Discover all skills in the project, score them across 6 criteria, and infer the appropriate effort level based on content analysis.

When to Use

  • New project: run once to establish baseline quality
  • Before committing a skill to a team repo
  • After bulk-importing skills from another project
  • When adding effort fields for the first time (v2.1.80+)

What Gets Audited

All SKILL.md files and flat .md files found in:

  • .claude/skills/**
  • ~/.claude/skills/** (if requested)
  • Any path passed as argument: /eval-skills ./my-skills-dir

Scoring Criteria (14 pts per skill)

# Criterion Max What is checked
1 name 1 Present, lowercase, hyphens only, matches directory name
2 description 2 Present + has "Use when" / "when to" / trigger phrasing
3 allowed-tools 2 Present + not overly broad (Bash without scoping when read-only)
4 effort 3 Present (1pt) + appropriate for content (2pt based on inference)
5 content structure 4 Has Purpose/When section (1), has examples/usage (1), has clear workflow (1), no placeholder text (1)
6 bonus +2 argument-hint present (1), version/author metadata (1)

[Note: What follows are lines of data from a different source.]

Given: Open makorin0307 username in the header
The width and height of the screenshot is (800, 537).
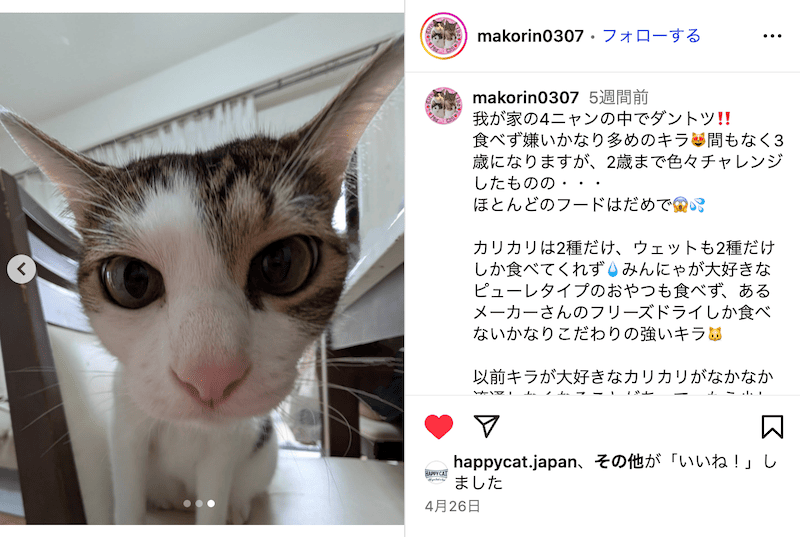Looking at the screenshot, I should [530, 36].
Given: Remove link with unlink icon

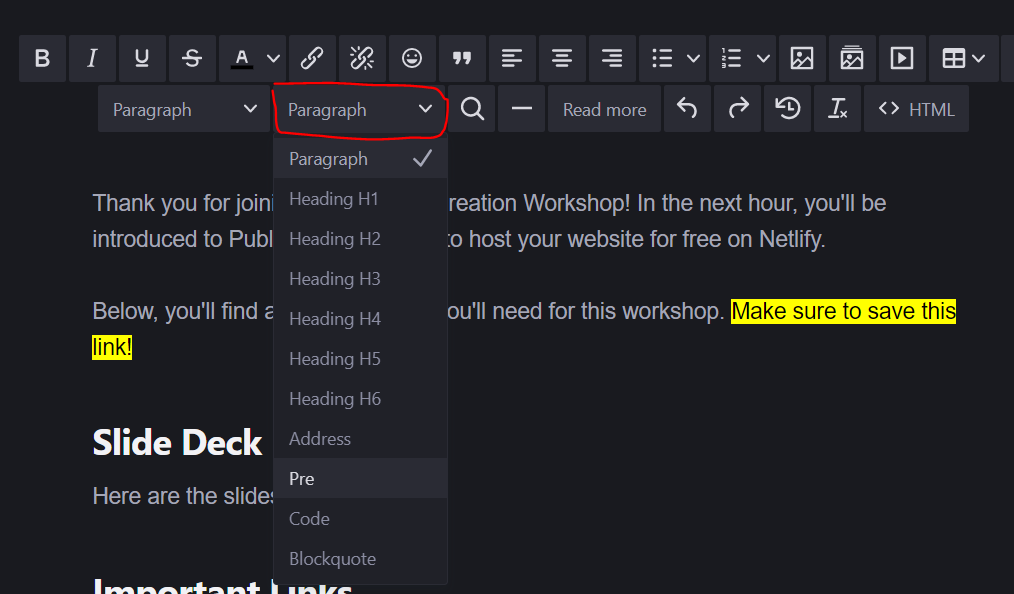Looking at the screenshot, I should [x=362, y=59].
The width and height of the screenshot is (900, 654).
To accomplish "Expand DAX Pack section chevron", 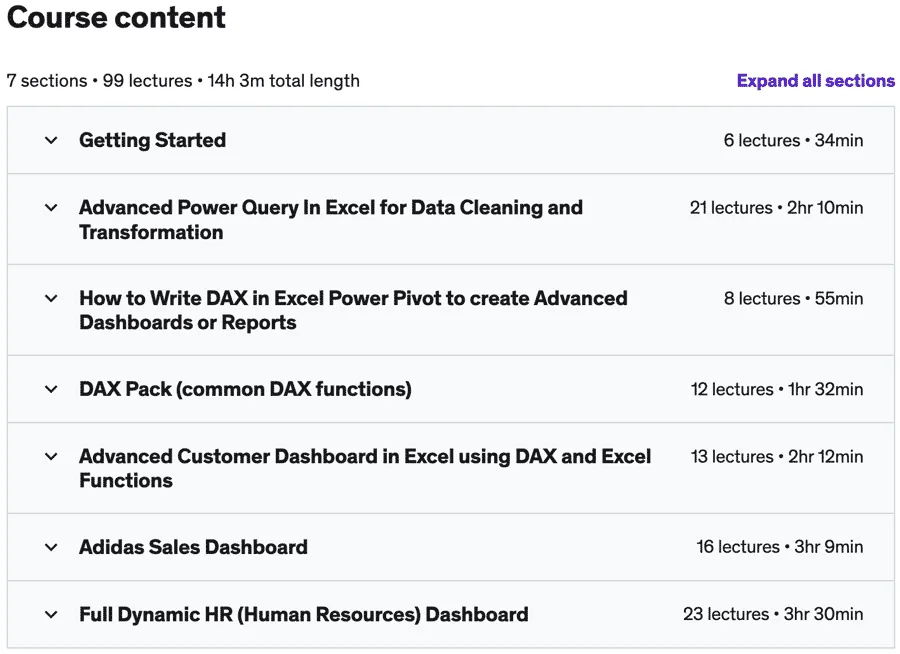I will click(x=51, y=389).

Note: tags is NOT an officially supported frontmatter field in Claude Code. It is ignored by the runtime. Do not include it or score it as a quality criterion.

Thresholds:

  • ✅ Good: ≥11/14 (≥80%)
  • ⚠️ Needs work: 8–10/14 (60–79%)
  • ❌ Fix: <8/14 (<60%)

Effort Level Inference Engine

For each skill, analyze description + content and classify using these signals:

low — Mechanical execution, no design decisions

Signals:

  • Verbs: commit, push, sync, scaffold, generate (template-based), format, rename, bump, wrap, convert
  • No reasoning required: sequential steps, template instantiation, data fetching
  • allowed-tools: Bash only, or Read-only
  • No sub-agents spawned
  • Short workflow (<5 steps)

Examples: /commit, /release-notes, /scaffold, /sync, /format

medium — Analysis with bounded scope, categorization

Signals:

  • Verbs: review, triage, analyze, categorize, suggest, evaluate (single file or bounded scope)
  • Requires pattern recognition but not architectural reasoning
  • allowed-tools: Read + Grep + Bash combination
  • May spawn 1-2 sub-agents but with predefined scope
  • Produces structured output (tables, categorized lists)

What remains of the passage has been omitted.